Karkade çanak yaprakları, Hindistan, Afrika, Orta Doğu, Meksika ve Guatemala’da geleneksel tıpta kullanılır. Çayı; diüretik, safra artırıcı, ateş düşürücü, kan seyreltici özellikleriyle bilinir. İran’da, hipertansiyonda kullanılır. Karkade çayı, susuzluğu giderici özelliğe sahiptir; Guatemala’da, “akşamdan kalma hâli” için iyi bir ilaçtır. Doğu Afrika’da karkade enfüzyonu, “Sudan Çayı” diye bilinir ve öksürük kesici olarak tüketilir.

Alman E Komisyonu 1990’da, karkade çanak yapraklarının çoğu tedavi edici özelliğini onaylamadı; ama buna rağmen, Almanca konuşulan ülkelerde, karkade çayı kullanımı önemini yitirmedi. Oğulotu (Melissa officinalis L., Lamiaceae) yaprağı ve sarı kantaron (Hypericum perforatum L., Hypericaceae) herbası ile hazırlanan karkade çayı, asabî rahatsızlıklar ve uyku bozukluklarında kullanılır.
Avrupa ve Amerika’da, karkade ekstrelerinin alkollü içeceklerde tüketimine izin verilmiştir. Karkade çanak yapraklarının yıllık uluslararası ticareti, 15.000 tondur ve her yıl daha da artmaktadır. Başlıca üreticileri Sudan, Mısır, Meksika, Hindistan, Tayland ve Çin’dir.
Geleneksel olarak karkade çayı, yangılar (enflamasyon) ve kalp-damar hastalıklarına karşı kullanılır. Son yıllarda yapılan klinik araştırmalar, hipertansiyon ve dislipidemi (hiperkolesterolemi) üzerinde yoğunlaşmıştır. Dislipidemi’de kanda toplam kolesterol (TC) ve düşük yoğunluklu lipoprotein (LDL) miktarı artar; yüksek yoğunluklu lipoprotein (HDL) miktarı ise düşer. Bu da ateroskleroz (damar sertliği), kalp-damar hastalıkları, şeker hastalığı, obezite ve non-alkolik yağlı karaciğer hastalığı (NAFLD) riskini artırır.

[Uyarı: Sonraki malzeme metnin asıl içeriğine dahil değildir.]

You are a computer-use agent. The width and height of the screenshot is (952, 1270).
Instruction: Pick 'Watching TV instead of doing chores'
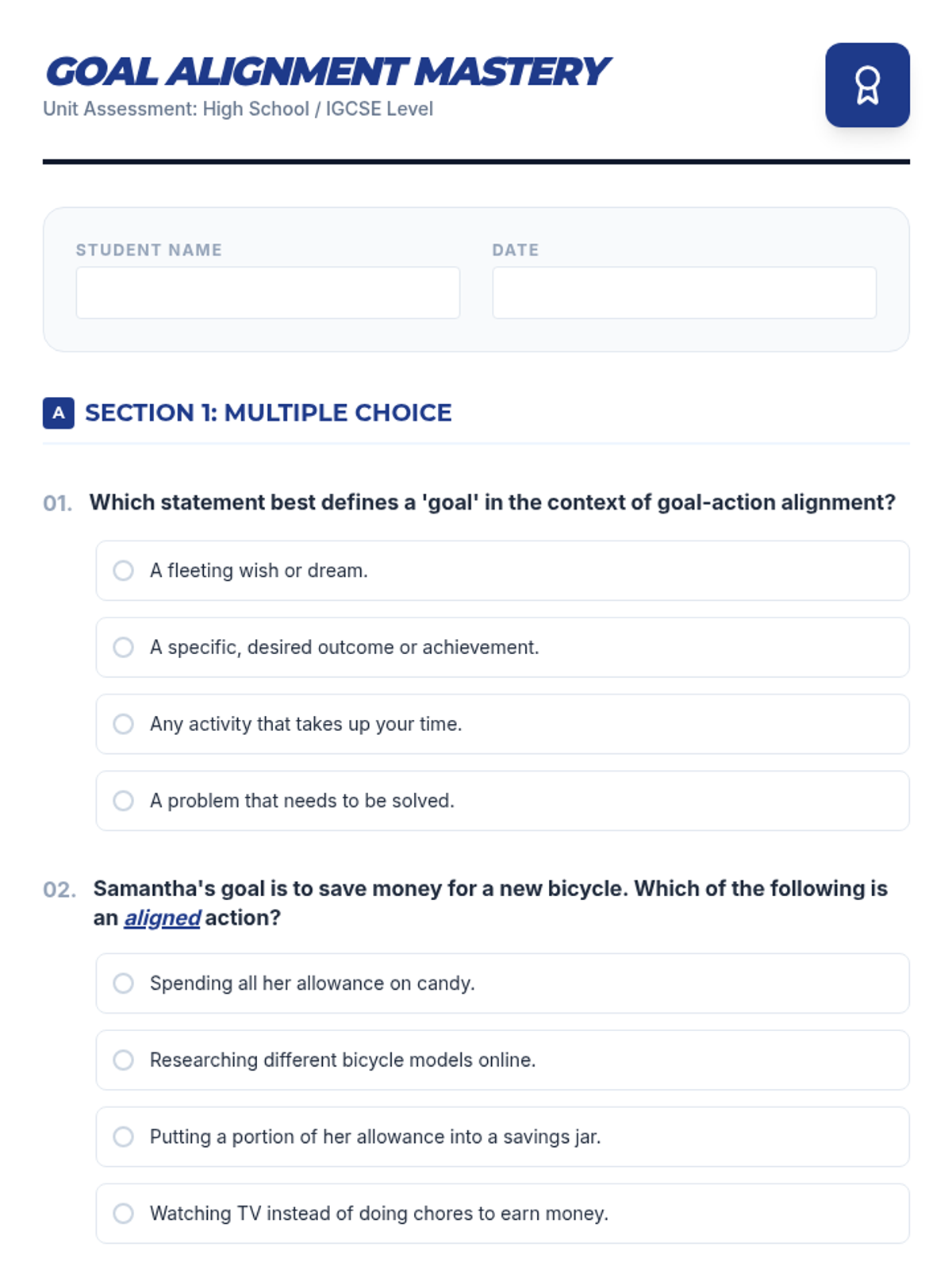(124, 1214)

Yapılan deneyler sonucunda, karkade çayının günlük kullanımıyla tansiyonun normalleştiği; metabolik sendromu olan yetişkinlerde ve tip 2 diyabet hastalarında, kan lipitlerinin normale döndüğü görülmüştür. Dokuz klinik araştırmanın meta analizi ve kritik derlemesine göre, günde 1 g standard karkade ekstresi veya 500 ml karkade çayı alınmasının, TC ve LDL kolesterol seviyelerinin düşmesinde yararlı olduğu; ancak trigliserit seviyesinde etkili olmadığı, HDL kolesterol seviyesinde de düşme olmasının istenmeyen bir etki olduğu değerlendirmesi yapılmıştır.

Bir başka klinik çalışmada, metabolik sendromu olan hastalarda, günde 3 g standard karkade ekstresinin (9,6 mg antosiyanine göre standardize edilmiş), kan basıncı, TC ve LDL seviyelerinde önemli düşüşlere yol açtığı gözlemlenmiştir.
Araştırmalar, karkade bitkisinin topraktan çok miktarda mineral, özellikle alüminyum biriktirdiğini göstermiştir. Bu nedenle potansiyel alüminyum toksisitesi riski sebebiyle; hassas yetişkinler, hamileler, kronik böbrek hastaları ve altı aylıktan küçük çocuklar için, günde 1 litreden fazla karkade çayı tüketimi tavsiye edilmez. Düşük yapma riskinden dolayı hamilelerin ve lohusaların karkade ürünlerini kullanmaması gerekir.
Karkade çayı, non-steroidal antienflamatuvar ilaçlar (NSAID'ler, örneğin asetaminofen) ve diüretikler diüretikler (örneğin hidroklorotiazit) ile etkileşime girer ve istenmeyen yan etkiler oluşabilir. Düşük tansiyonlu bireylerde, karkade çayının aşırı kullanımı baş dönmesine yol açabilir.
Çalışmalar, üç aydan az süre düşük dozlarda (≥1,000 mg/kg/ gün) kullanımda, karaciğer ve böbreklerde herhangi bir olumsuz etkiye rastlanmadığını göstermiştir.